Here's a sample image:

and here's an indication of the tools in the GIMP (red freehand shows rectangle select, bucket fill, and fill whole selection):

You can equally do this in MS paint but the GIMP is FOSS and cross-platform. Note that you should export rather than saving in GIMP's own .xcf file format, as that supports a few features that could reveal this (like layers, which actually aren't created in this approach) and is also not widely supported.

Note that I didn't save the image at any point in any format until after masking the password. This doesn't mean it's not saved locally in an undo buffer but I assume your machine is sufficiently secure for the purpose, at least as far as this question goes.

Answer 7

Don't provide screnshots. Provide descriptions OR sample screenshots taken at times when sensitive data is not on the screen, with description that "X appeared here".

"It's no evidence!" you may say. BUT - a screenshot that had been redacted is also not an evidence. It's just a product of your artistic skills. Your testimony of the situation usually carries more weight.

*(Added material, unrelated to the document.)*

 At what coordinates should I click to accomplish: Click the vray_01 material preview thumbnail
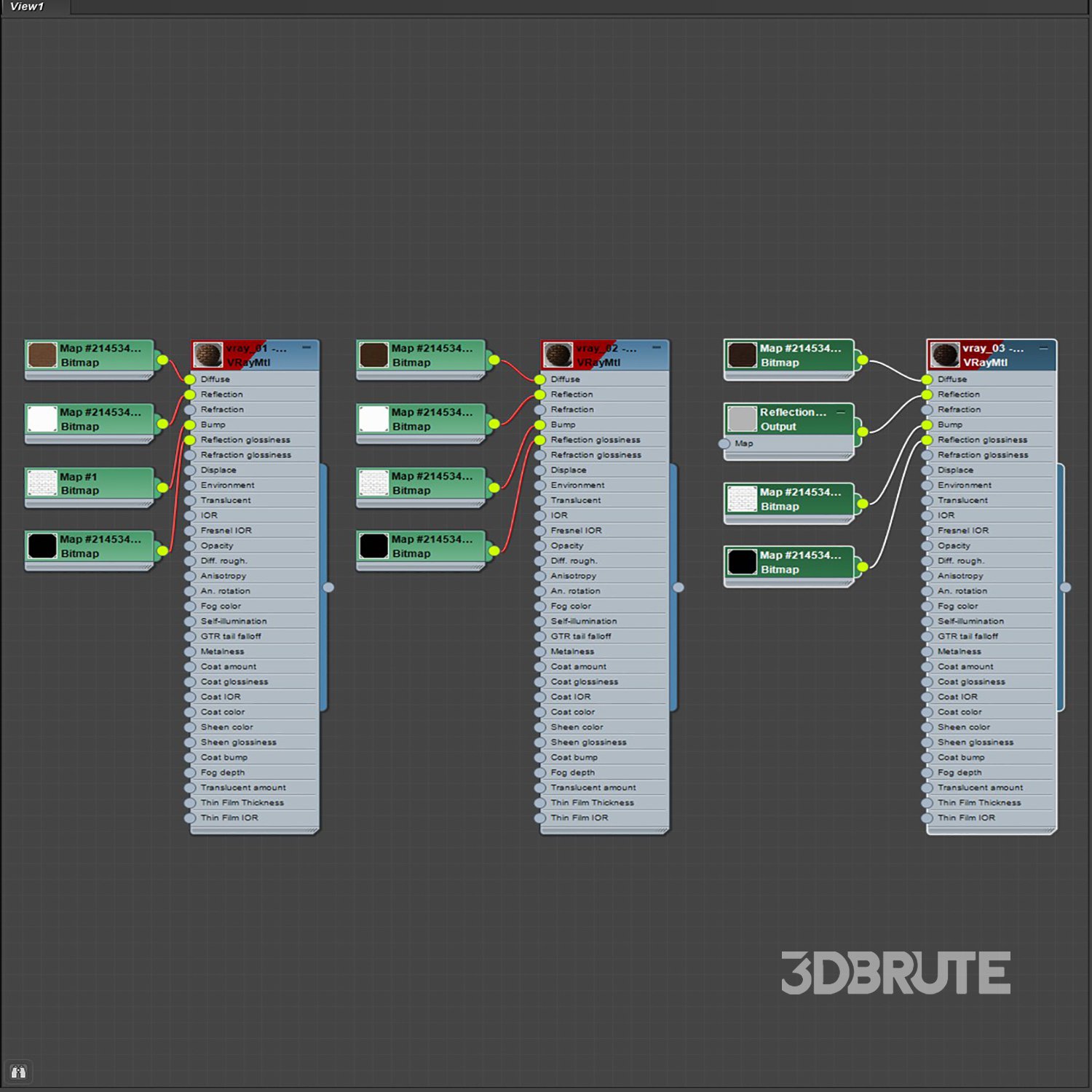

Many answers here focus on making sure that the masking rectangle is actually uniform. But that's not all. The masked text can be recovered with statistical analysis of the size of the masked area. Especially when there is unmasked text before and after, its layout says quite a lot about what was redacted. Proportional fonts are particularly prone to this technique, as characters have more or less unique width. Monospace fonts disclose less information, but the length is known with 100% accuracy.

Answer 8

Most consumer and professional products just put a layer over the top. Most application recover the image under the redaction is a good thing.

Wipe out the image under is often referred to as burning the redaction.

If the image had been OCRs and you are producing text then need to OCR again after burning.

You come across this in litigation where on parties produce. Also search on dDiscovery.
Guidance on Redacting Personal Data Identifiers in Electronically Filed Documents.

As far a shutter not sure but unless it specifically give you an option to burn it is probably just a layer.